NIMS sets the doctrine.  NRP sets the protocols, structures, 
and so on.  That is the game.

NIMS says control is local until it is not, then systems 
come on line as requested or as directed from the White 
House.  I don't think they will entertain chaos theory 
during an Incident of National Significance.  

That means to the best of our ability, we eliminate 
variability we can anticipate and put in adaptors where 
we can't.  I do understand the problems of complexity 
and that is why one gets rid of complexity wherever 
possible.  NIMS specifies a doctrine of local control, 
standing systems, and dynamic configuration for a 
limited set of control nodes and players.  NRP names 
the players and the command modes.  I don't 
think it perfect, but it will be reviewed and amended 
yearly.  It also has a very short fuse for initialization. 
It's a good approach.  EDXL and CAP should play very 
well in this system.

The Cursor On Target program of the USAF is working 
very well because it took command and control down 
to the bare bones essentials and spec'd only that. 
CAP stays similarly simple.  I think this committee 
is doing a good job.  GJXDM is a bear because it may 
be too many things in one package.  Likely, someone 
needs to review that.  Possibly, Mike Daconta and 
his folks will do that.

However, they will need a full up exercise somewhere 
in the early part of next year of the late part of 
this year.   The sooner the better.  This has to 
be a simulation of multiple well-timed and coordinated 
but independently executed actions of multiple types. 
The SecDef and SecHLS need to tell the commander in 
chief how well this thing takes a stressful INS. 

len


From: Art Botterell [mailto:acb@incident.com]

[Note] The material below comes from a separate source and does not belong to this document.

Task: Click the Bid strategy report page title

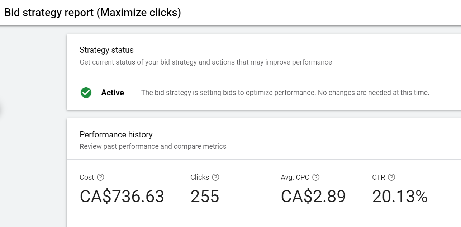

Certainly it would be simpler for everyone if civil emergency 
management were a determinate command-and-control system... but we 
all know it isn't.  Particularly in cultures that value things like 
individual responsibility and autonomy, home rule, democracy, free 
markets and property rights, "command" is necessarily more like 
"coordinate," and "control" is often reduced to "cajole" at best.

In fact, thinking about anything beyond very specialized segments of 
emergency management in terms of a "system" may be a bit misleading. 
There's no single aim point as in classic cybernetics.  There's no 
consensus on metrics or on the balance between local and overall 
optimization.  The analogies of grid computing or genetic-algorithm 
software development might be closer fits, but even those don't fully 
reflect the true complexity of the problem.  And that problem isn't 
going to change itself to accommodate our technologies.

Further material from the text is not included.